AN: Thanks to all things holy for her verb-a-licious talents. And her patience.
Disclaimer: Amy Sherman-Palladino owns them and "Written in the Stars." I like to play with other people's toys, is all.


Prearrangement with Possibility

Luke looks different in the dark.

The way he talks to her has changed. She watches him sleep and thinks of this morning at the diner, how it had been easy and fun and (oh, dear God) sexy. His voice had dipped, low and throaty; he had leaned his head toward her and looked up at her from beneath his lashes and brows. The way he talks to her now makes her shiver. She had wondered, this morning, how much is for show and how much is really Luke.

"I've got some ideas," he'd said.

She rolls onto her back, turning her head so she can continue to watch him as he sleeps. She wishes she could say she hadn't spent all day wondering what his "ideas" were. She wishes she could say thoughts of him don't preoccupy her as often as they do. It seems silly, somehow, and girlish. She knows she's not a teenager in the back of a darkened movie theater, and he's not some dreamy film star. But the summer has made him seem that way, a flat image on a screen. It had been easier to pretend, then, he so distant, telling stories. They are both playing a part.

Thoughts of him occur at the oddest times. A day in July, the toilet in the corner room choked and overflowed, and she stood surveying the damage. Up to her ankles in shitty water(oh, the humanity, those ruined perfect heels), she'd thought of him. Another day, she was rescuing a sock from the back of the dryer. It was less surprising that every time she drank coffee, she saw his face. When Jackson began to talk about pruning the perennials, his name occurred to her. She still hasn't figured that one out. There were other moments those weeks he was away, when the air tasted stale and she drank tepid coffee, when the thought of him was a comfort.
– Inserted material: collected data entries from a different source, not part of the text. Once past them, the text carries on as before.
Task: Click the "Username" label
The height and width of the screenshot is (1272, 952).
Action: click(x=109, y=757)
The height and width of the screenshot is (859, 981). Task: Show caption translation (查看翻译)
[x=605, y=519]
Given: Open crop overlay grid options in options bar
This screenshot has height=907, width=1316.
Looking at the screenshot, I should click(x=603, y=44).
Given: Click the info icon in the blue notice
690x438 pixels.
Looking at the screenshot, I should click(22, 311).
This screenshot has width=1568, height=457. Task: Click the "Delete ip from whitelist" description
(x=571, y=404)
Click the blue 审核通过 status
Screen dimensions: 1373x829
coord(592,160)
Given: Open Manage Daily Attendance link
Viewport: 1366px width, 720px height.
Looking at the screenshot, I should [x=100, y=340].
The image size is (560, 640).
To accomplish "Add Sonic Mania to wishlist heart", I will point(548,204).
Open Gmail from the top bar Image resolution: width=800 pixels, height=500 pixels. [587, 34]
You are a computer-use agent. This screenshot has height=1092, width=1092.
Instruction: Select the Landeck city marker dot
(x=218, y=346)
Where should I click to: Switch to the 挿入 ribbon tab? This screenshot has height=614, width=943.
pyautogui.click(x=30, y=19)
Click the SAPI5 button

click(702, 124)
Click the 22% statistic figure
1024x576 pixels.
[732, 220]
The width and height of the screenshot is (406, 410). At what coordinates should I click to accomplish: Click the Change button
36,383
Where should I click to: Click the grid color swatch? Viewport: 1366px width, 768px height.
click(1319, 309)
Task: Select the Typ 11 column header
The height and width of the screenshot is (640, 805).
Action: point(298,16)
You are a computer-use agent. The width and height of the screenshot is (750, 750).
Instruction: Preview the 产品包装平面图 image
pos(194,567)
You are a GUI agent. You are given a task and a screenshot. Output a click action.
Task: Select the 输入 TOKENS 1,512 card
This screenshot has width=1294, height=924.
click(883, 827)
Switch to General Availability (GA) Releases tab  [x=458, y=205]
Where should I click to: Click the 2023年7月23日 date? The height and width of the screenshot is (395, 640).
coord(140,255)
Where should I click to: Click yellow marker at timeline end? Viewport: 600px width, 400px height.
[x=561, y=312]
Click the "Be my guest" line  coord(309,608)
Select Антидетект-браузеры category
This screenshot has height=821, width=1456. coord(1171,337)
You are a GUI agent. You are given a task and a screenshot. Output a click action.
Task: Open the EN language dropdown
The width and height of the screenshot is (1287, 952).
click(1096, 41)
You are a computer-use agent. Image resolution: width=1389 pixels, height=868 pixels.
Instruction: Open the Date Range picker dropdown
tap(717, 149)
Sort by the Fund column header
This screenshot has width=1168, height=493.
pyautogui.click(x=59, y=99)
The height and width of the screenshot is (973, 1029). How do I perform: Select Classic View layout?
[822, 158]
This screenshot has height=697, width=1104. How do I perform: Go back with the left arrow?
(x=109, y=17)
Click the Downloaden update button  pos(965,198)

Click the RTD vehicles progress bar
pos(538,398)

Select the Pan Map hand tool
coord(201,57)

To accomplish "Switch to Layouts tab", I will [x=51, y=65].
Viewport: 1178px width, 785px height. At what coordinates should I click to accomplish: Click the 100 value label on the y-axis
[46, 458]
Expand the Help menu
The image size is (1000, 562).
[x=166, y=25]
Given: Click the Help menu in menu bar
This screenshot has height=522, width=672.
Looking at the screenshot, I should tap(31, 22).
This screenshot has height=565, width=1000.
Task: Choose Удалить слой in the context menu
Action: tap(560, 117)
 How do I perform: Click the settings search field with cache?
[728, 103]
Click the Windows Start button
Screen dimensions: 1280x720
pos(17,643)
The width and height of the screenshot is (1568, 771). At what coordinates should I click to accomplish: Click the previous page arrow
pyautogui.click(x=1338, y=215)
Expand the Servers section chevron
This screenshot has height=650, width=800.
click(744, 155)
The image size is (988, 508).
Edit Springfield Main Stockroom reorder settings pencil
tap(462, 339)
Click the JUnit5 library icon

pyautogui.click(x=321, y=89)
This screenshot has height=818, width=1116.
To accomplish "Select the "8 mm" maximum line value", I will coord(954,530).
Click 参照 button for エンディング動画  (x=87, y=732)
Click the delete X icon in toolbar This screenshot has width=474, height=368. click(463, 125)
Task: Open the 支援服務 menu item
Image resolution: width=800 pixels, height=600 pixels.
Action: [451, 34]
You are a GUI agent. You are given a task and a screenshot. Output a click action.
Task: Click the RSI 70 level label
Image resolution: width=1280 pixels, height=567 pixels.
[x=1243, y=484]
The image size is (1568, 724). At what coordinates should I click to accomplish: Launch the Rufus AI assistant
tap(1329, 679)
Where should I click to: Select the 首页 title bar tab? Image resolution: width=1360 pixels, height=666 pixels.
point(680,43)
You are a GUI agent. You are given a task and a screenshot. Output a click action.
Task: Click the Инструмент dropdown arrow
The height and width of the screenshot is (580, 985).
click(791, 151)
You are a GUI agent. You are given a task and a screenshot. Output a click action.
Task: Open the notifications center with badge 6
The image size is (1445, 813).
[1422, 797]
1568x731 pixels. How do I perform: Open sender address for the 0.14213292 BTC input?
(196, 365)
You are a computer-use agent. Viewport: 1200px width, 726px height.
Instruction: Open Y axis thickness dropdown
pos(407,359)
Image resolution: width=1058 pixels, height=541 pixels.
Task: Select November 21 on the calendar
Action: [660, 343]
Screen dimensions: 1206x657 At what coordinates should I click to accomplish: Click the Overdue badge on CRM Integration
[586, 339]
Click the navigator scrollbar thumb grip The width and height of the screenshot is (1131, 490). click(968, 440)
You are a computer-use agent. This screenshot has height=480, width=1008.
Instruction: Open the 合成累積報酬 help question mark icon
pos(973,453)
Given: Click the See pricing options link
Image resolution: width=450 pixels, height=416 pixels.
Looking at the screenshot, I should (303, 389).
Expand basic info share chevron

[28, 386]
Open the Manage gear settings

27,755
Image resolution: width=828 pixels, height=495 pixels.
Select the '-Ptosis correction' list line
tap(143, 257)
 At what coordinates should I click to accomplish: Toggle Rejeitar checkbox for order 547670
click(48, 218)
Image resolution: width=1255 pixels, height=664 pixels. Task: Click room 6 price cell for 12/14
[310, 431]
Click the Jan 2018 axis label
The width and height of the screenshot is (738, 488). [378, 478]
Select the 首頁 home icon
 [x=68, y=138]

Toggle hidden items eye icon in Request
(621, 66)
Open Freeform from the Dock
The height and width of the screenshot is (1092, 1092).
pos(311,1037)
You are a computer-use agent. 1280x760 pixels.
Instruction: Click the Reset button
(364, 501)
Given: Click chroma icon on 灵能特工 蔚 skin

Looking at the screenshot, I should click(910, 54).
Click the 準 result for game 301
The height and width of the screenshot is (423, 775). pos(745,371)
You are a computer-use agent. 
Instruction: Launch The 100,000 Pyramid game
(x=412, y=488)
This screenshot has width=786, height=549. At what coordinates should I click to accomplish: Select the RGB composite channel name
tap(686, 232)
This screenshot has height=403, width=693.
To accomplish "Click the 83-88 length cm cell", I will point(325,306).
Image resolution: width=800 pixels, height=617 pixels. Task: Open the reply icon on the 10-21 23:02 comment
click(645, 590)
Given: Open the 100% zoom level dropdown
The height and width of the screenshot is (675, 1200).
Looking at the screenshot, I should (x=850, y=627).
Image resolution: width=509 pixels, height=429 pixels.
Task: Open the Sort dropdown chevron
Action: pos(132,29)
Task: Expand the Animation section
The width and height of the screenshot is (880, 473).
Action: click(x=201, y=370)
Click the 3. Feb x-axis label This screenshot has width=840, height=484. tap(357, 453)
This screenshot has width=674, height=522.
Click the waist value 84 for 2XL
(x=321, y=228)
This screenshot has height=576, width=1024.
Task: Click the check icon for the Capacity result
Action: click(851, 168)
"We'll get better at this," she'd said.

The moment had been too awkward for the film star version of Luke to be present, she thinks. Or else, she thinks, too momentous, knowing that this would be the place where they start over. This fine line they've walked for so long is no longer there. There was comfort in the line, she thinks, because they always knew what to do: don't cross. She watches him sleep and knows the line now exists on an entirely other plane of existence. She wonders if she'd assumed to meet him at the diner only because she hadn't been sure where the line had gone. If it was easier to think the line was still there. If she'd thought they needed the safety of the line. She plays with the hem of the sheet. She wonders what Luke thinks of the line. She decides she's done thinking for a while.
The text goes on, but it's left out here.